I was fortunate enough to attend a workshop by Vitaly Friedman on Responsive Web Design that was held in Minsk the previous weekend. Editor-in-Chief of Smashing Magazine does not frequent Minsk much so I just could not miss it. He was damn prepared for this workshop happily telling the audience he had 900 slides for the first part of the workshop and over 900 more for the other. Crazy :) It covered almost every single bit of making a site truly responsive.
The first part of Vitaly’s workshop dealt with not-so-nerdy things like design and UX strategies, working process methodologies and various best practices to tackle the most common problems when making a site responsive. We discussed content strategy, responsive navigation (especially multi-level navigation), responsive tables, responsive images of course and a ton of other things. He has shown pretty cool examples of other companies that made a decision on being responsive as well as Smashing Magazine itself and the problems they faced.
The second part was more techy. It described ways to increase page performance, or to find bottlenecks and so on. We spoke about different techniques that allow a site to load as fast as possible with a particular interest in visual (perceived) loading not just actual loading. And he knew what he was saying )) Scoring over 95 out of 100 on Google page speed (both mobile and desktop) speaks for itself.
There were several things that struck me, I would like to describe two of them. First is that the workshop was not shallow… All that he spoke about was supported by real-life examples of well-known companies.
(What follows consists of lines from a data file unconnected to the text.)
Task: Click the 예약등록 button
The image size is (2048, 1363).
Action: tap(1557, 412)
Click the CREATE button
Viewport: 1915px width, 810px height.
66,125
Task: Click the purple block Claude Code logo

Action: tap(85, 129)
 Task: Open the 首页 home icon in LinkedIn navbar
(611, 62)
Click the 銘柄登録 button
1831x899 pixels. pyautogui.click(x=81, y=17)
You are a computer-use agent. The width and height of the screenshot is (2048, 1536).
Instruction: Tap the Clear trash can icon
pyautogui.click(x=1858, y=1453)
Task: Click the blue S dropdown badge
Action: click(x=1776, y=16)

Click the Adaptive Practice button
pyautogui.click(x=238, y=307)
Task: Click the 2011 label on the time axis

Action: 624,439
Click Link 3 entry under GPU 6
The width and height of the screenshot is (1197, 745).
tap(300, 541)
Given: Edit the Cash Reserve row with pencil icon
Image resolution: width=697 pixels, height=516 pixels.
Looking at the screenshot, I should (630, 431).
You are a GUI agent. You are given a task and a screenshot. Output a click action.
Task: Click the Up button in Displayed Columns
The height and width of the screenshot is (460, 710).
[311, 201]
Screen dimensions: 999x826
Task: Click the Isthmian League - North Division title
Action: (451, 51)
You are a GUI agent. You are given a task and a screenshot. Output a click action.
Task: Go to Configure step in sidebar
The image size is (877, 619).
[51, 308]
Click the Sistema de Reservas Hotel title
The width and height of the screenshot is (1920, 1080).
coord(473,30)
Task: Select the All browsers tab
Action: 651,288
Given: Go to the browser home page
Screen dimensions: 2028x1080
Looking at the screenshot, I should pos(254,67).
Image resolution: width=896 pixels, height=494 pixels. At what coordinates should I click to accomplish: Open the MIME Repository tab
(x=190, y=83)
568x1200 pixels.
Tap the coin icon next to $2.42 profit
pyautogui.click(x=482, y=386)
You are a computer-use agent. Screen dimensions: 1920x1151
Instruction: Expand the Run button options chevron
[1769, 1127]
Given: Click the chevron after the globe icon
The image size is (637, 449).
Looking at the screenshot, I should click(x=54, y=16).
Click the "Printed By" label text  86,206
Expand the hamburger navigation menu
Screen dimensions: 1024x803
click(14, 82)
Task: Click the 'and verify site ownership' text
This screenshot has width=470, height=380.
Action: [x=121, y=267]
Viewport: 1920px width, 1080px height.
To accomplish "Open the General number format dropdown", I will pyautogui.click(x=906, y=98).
It was not just his opinionated way of thinking that something is worth doing. It was a well-proven one. The second striking thing was that he sincerely described some techniques that he personally uses. It was no secret for him to reveal some tips and tricks up his sleeve to make the product better. Be it the way to deal with clients or the way to insert some inline CSS or custom fonts.
I consider myself a person who tries to keep track on what’s going on in the world of front-end. That’s my job. I may say that I knew or heard of 60-70% of the second part of the presentation, but what I found interesting and useful (besides the remaining 35%) was the first “general-topic” part which is in some ways far more important that the techy part because if a redesign is well-planned, well-organized and well-conducted it becomes far easier to make it well.
My general impression of the workshop was positive. Even given the fact that it was 10-hour long and by the end of the day I was overwhelmed with info. Will look forward to some more as soon as I digest this one.